### [TASK DIRECTIONS]
When you reach the line containing "This screenshot has height=487, width=1000.", start transcribing exactly and continue through the last line of the data, skipping every picture.

### [DATASET EXCERPTS]
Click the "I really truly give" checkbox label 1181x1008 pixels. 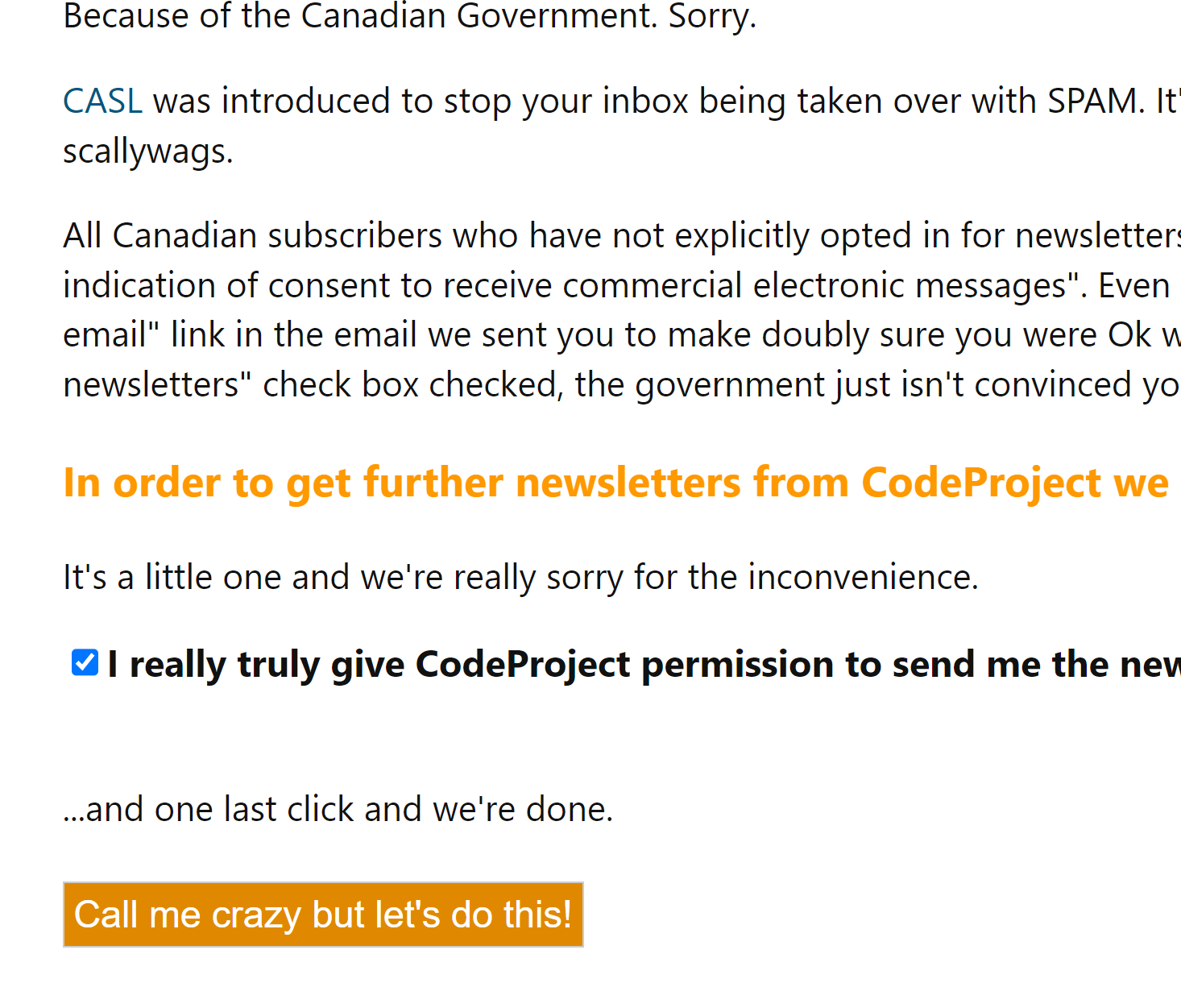pos(644,665)
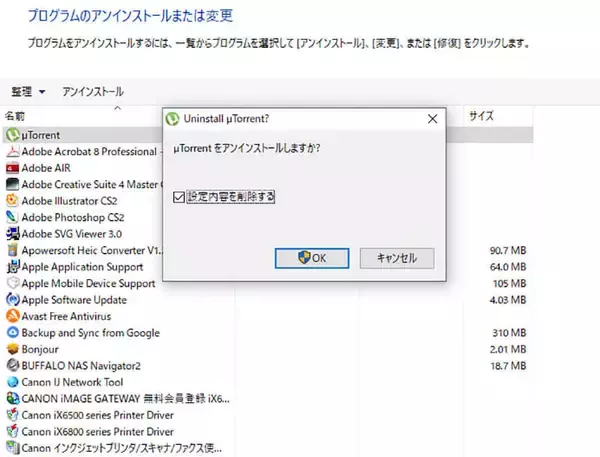The height and width of the screenshot is (457, 600).
Task: Select the Backup and Sync from Google icon
Action: pyautogui.click(x=12, y=332)
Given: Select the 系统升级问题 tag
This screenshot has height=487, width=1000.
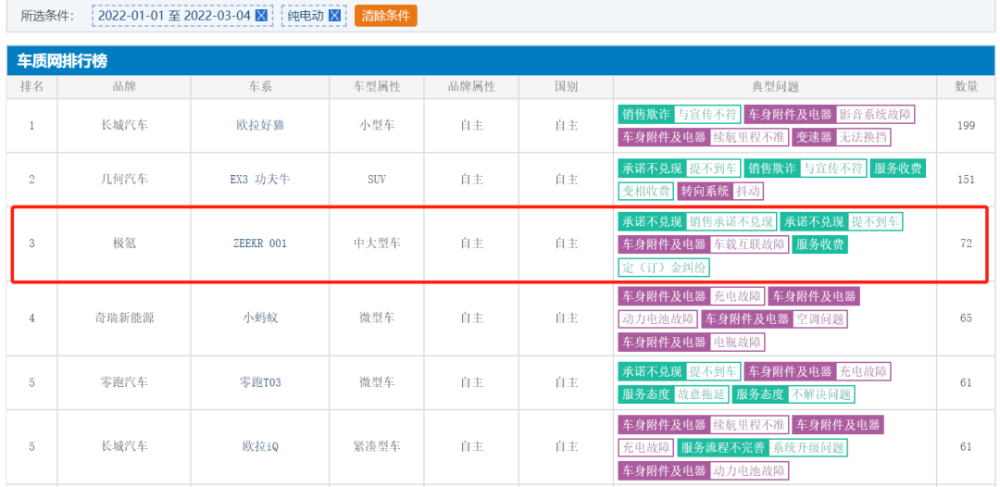Looking at the screenshot, I should tap(807, 448).
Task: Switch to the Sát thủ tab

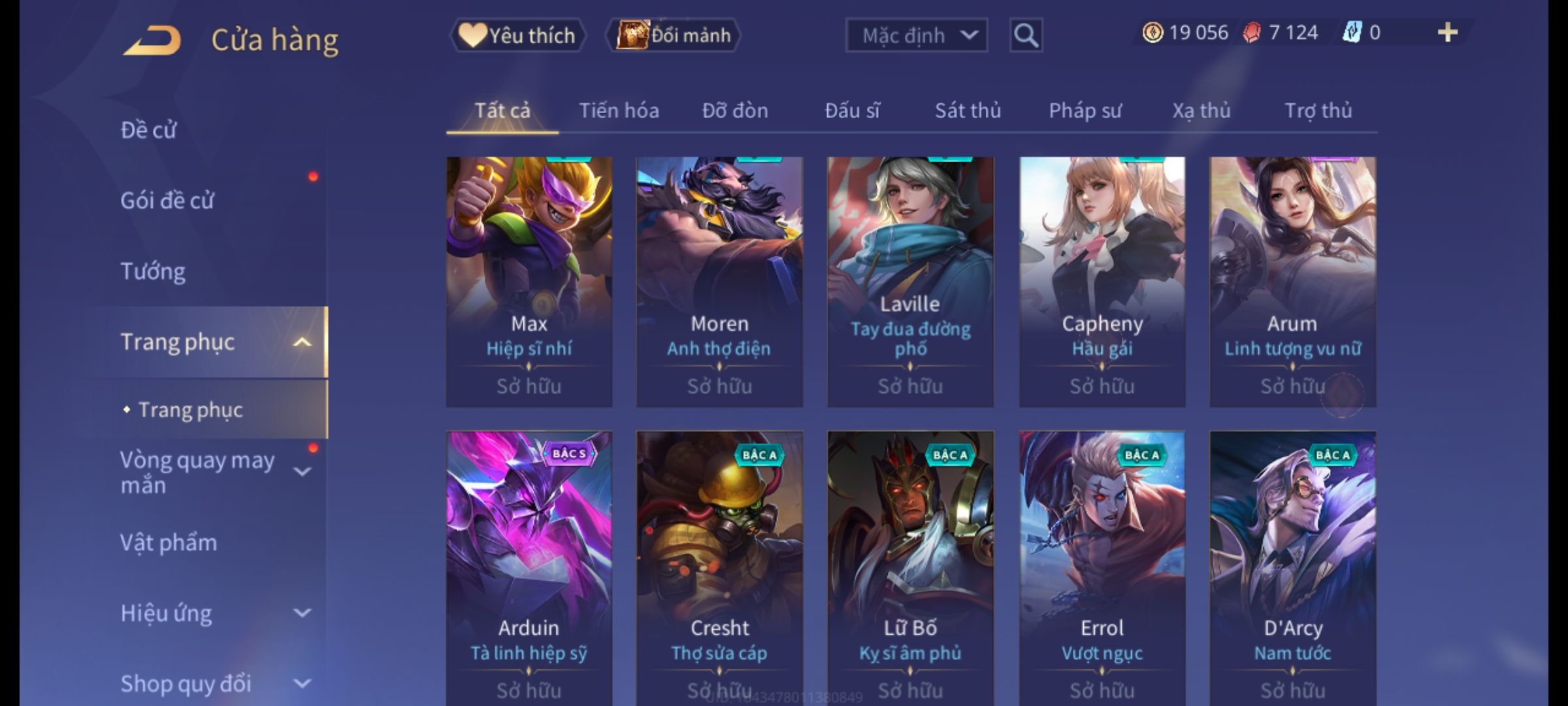Action: click(968, 110)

### [RESPONSE TO THIS EXERCISE]
This screenshot has height=487, width=1000.
Looking at the screenshot, I should tap(807, 448).
Task: Switch to the Sát thủ tab

Action: click(968, 110)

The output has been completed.